On Mon, Jun 17, 2019 at 05:24:37PM -0400, Michael Meissner wrote:
> I wrote the code to generate LFIWAX and LFIWZX originally for the power7 in 
> the
> 2010 time frame.  At the time, we did not allow SImode to go into floating
> point and vector registers.  As part of the power9 work, we now allow SImode 
> to
> go into FP/vector registers with for 64-bit code targetting -mcpu=power8 or
> higher.  But we never went back and tweaked the LFIWAX/LFIWZX support.

Why do we allow it only in 64-bit mode?  I mean, it sounds like only
handling 64-bit mode causes us to have more code and more complexity
instead of less.

> I was writing code for a possible future PowerPC machine, and the new code
> added an attribute that caused some of the -mno-vsx tests to fail.  This was
> due to the floatsi<mode>2_lfiwax and floatunssi<mode>2_lfiwzx patterns did not
> have a non-VSX alternative, and the attribute processing needed to process the
> alternatives before the first split pass.

I don't understand what you mean...  "attribute processing"?

> In general, the 32-bit code seems to generate a lot less instructions,
> including fewer lfiwax/lfiwzx instructions.  On power8/power9 32-bit code,
> there was more mtvsrwz mtvsrwa instructions.

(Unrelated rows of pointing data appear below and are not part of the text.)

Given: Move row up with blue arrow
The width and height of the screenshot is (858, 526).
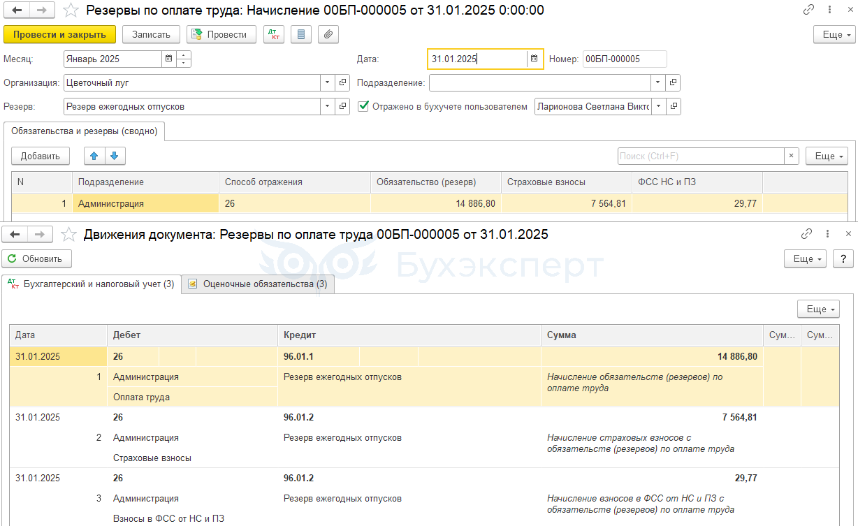Looking at the screenshot, I should coord(94,156).
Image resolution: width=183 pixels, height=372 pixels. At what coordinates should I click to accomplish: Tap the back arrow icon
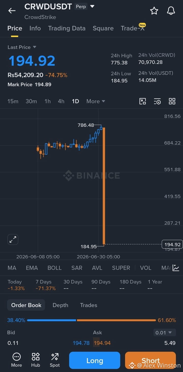click(x=12, y=11)
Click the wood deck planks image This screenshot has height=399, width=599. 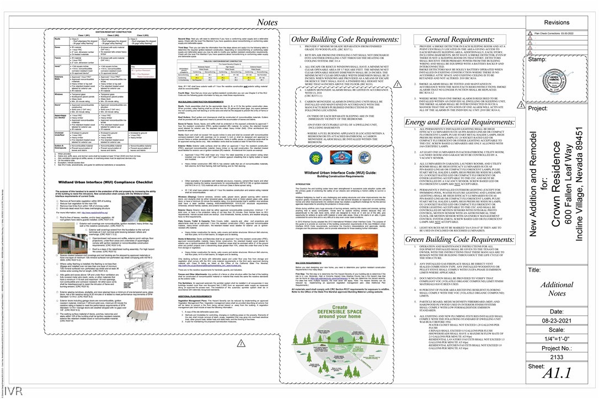click(143, 304)
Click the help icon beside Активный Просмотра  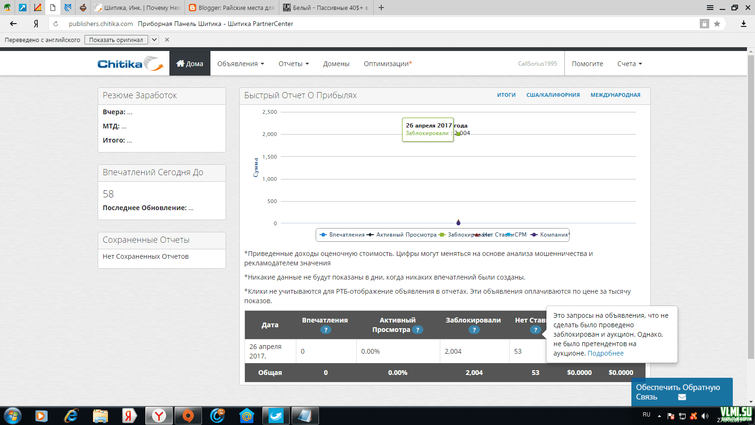417,330
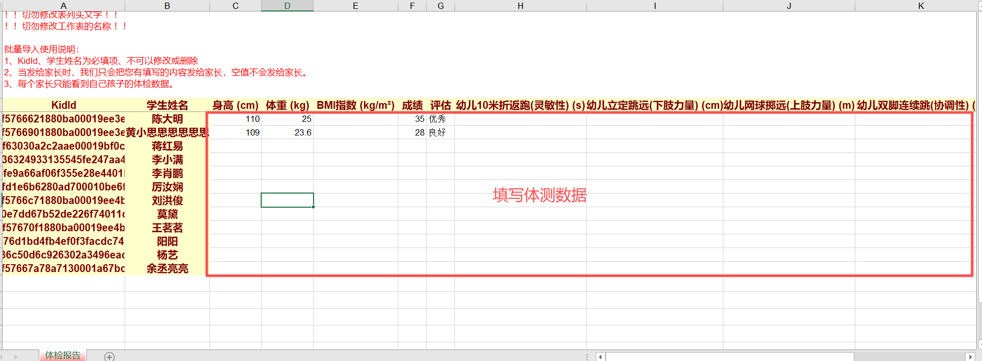The width and height of the screenshot is (982, 361).
Task: Click horizontal scrollbar right arrow
Action: coord(970,357)
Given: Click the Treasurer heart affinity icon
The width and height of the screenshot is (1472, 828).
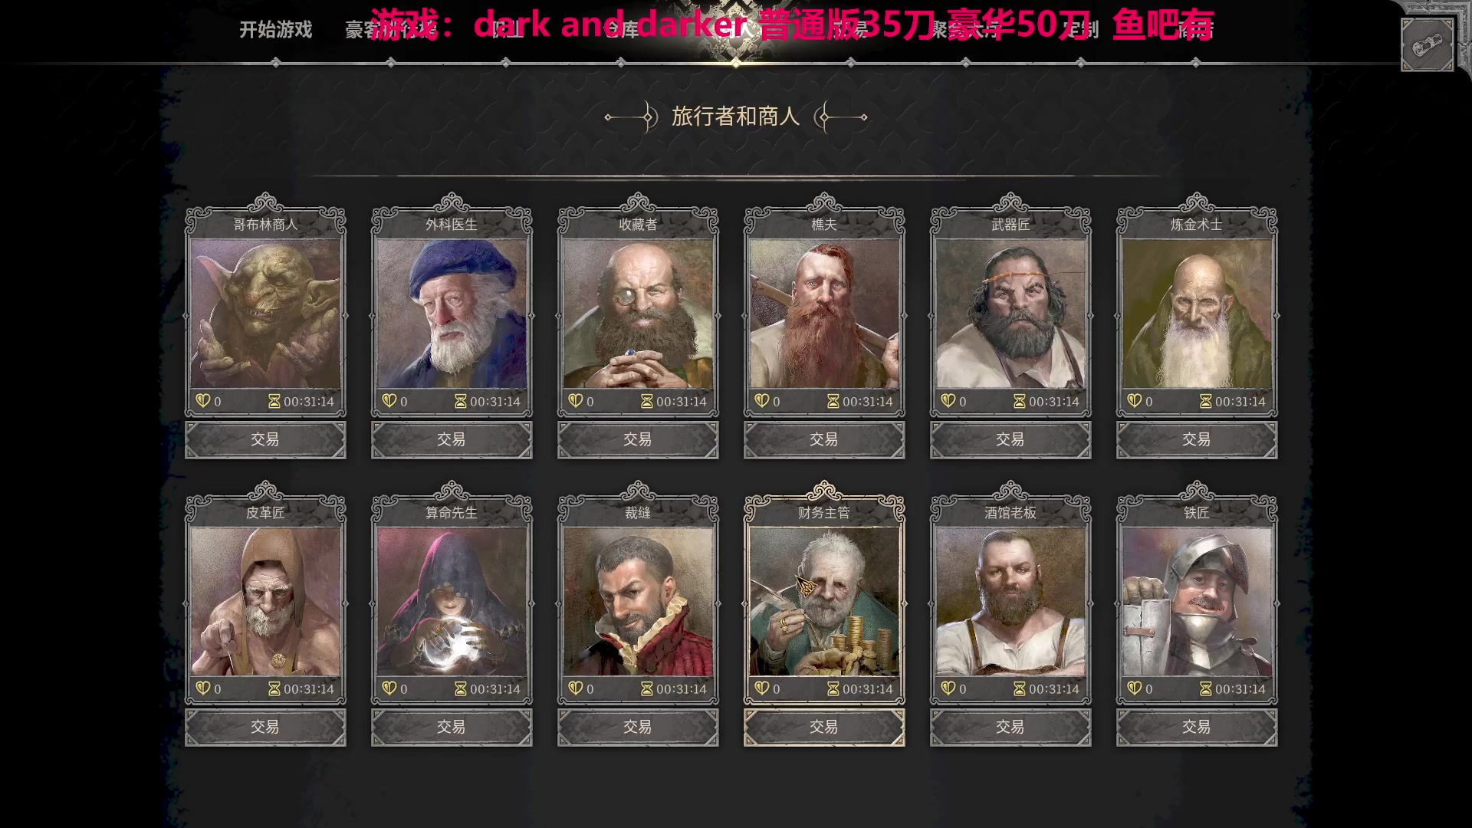Looking at the screenshot, I should [x=762, y=688].
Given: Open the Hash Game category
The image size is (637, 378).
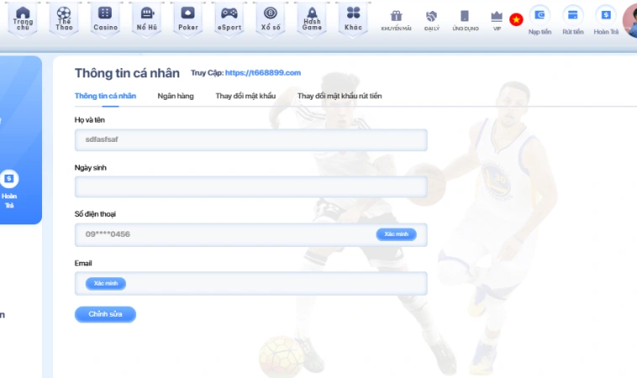Looking at the screenshot, I should tap(312, 17).
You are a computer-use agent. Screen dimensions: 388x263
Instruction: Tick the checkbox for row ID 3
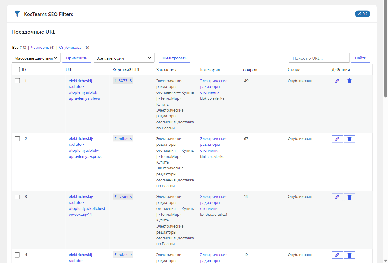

Interesting.  Is that caused by less register pressure?

> --- gcc/config/rs6000/rs6000.md       (revision 272166)
> +++ gcc/config/rs6000/rs6000.md       (working copy)

This patch is very hard to read.  It mixes insertions and deletions of
different definitions, where the only thing they have in common is some
braces or parens or whitespace usually.

Maybe more context (-U<n>) helps, maybe whole-function mode is better (-W),
maybe something else.  It also sometimes helps to do things as a patch
series instead of as one patch.  Please experiment.

> +; On 32-bit systems, we need to have special versions of LFIWAX and LFIWZX 
> because
> +; the sign/zero extend insns are not defined.

I don't understand what this means.

[ Deleted all "-" lines below, to make some sense of it. ]


> +(define_insn_and_split "lfiwax"

This could use a better name?  Why is it separate from extendsidi2 anyway?

> +  [(set (match_operand:DI 0 "gpc_reg_operand" "=d,wa,wa,v,v")
> +     (unspec:DI [(match_operand:SI 1 "reg_or_indexed_operand" "Z,Z,r,v,v")]
>                  UNSPEC_LFIWAX))]
>    "TARGET_HARD_FLOAT && TARGET_LFIWAX"
>    "@
>     lfiwax %0,%y1
>     lxsiwax %x0,%y1
>     mtvsrwa %x0,%1
> +   vextsw2d %0,%1
> +   #"
> +  "&& reload_completed && TARGET_P8_VECTOR && !TARGET_P9_VECTOR
> +   && altivec_register_operand (operands[1], SImode)"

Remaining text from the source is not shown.